## Compito A
Nel brano sulla manifestazione a Teulada, che cosa ha permesso ai manifestanti di incamminarsi per la strada provinciale malgrado le previsioni del tempo?
## Compito B
Trascrivi parola per parola il brano sulla manifestazione a Teulada, cominciando da "Il poligono di" e terminando con "Extreme E) .".

Sardegna: La voglia di riprovarci

La mattina di lunedì 1 Novembre circa duecento persone si sono radunate nel porto di Teulada per raggiungere la base militare dalla parte della spiaggia di Porto Tramatzu. Nonostante le temibili previsioni meteorologiche le nuvole si sono trattenute e i manifestanti si sono potuti incamminare per la strada provinciale che conduce ad uno dei cancelli principali della base, superandolo e raggiungendo la spiaggia dove era stato precedentemente allestito un presidio. La composizione – con la partecipazione di tanti giovani – e gli slogan trasmettevano entusiasmo, mentre gli interventi al microfono ricordavano lo scempio che ogni giorno avviene all’interno dei reticolati.

Il poligono di Teulada purtroppo sta vivendo una fase di continua ascesa, contraddistinguendosi per un ruolo sempre più centrale nella preparazione della guerra “pesante”, quella dei carri armati, delle granate, dei missili e delle mitragliatrici, ma anche nelle pratiche di green washing dell’esercito italiano (come il recentissimo Rally Extreme E) .

## Dati mostrati
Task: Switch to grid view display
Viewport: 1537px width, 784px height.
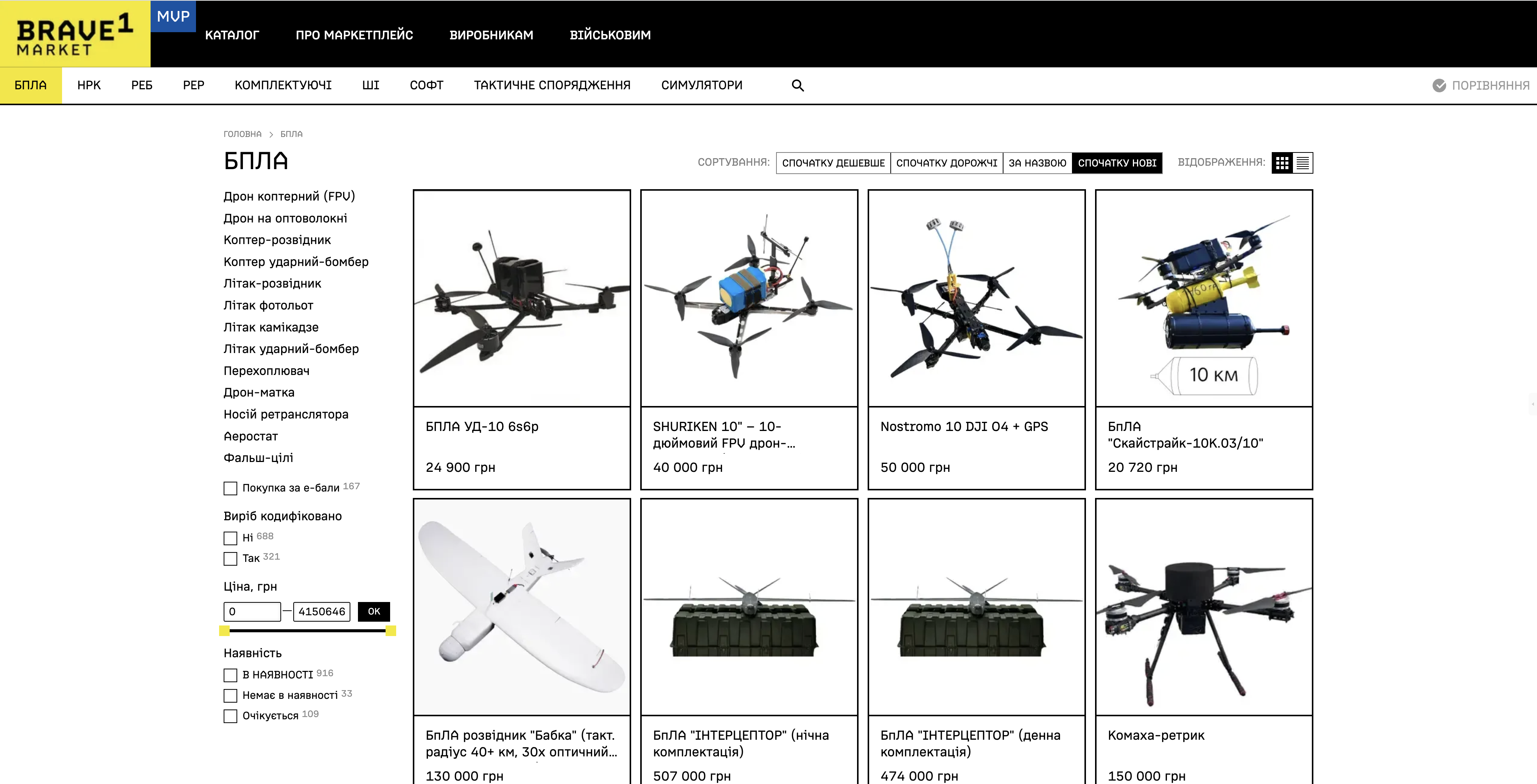Action: click(1282, 163)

## Soluzione A
Le nuvole si sono trattenute. Così, nonostante le temibili previsioni meteorologiche, i manifestanti hanno potuto incamminarsi per la strada provinciale che conduce a uno dei cancelli principali della base.

## Soluzione B
Il poligono di Teulada purtroppo sta vivendo una fase di continua ascesa, contraddistinguendosi per un ruolo sempre più centrale nella preparazione della guerra “pesante”, quella dei carri armati, delle granate, dei missili e delle mitragliatrici, ma anche nelle pratiche di green washing dell’esercito italiano (come il recentissimo Rally Extreme E) .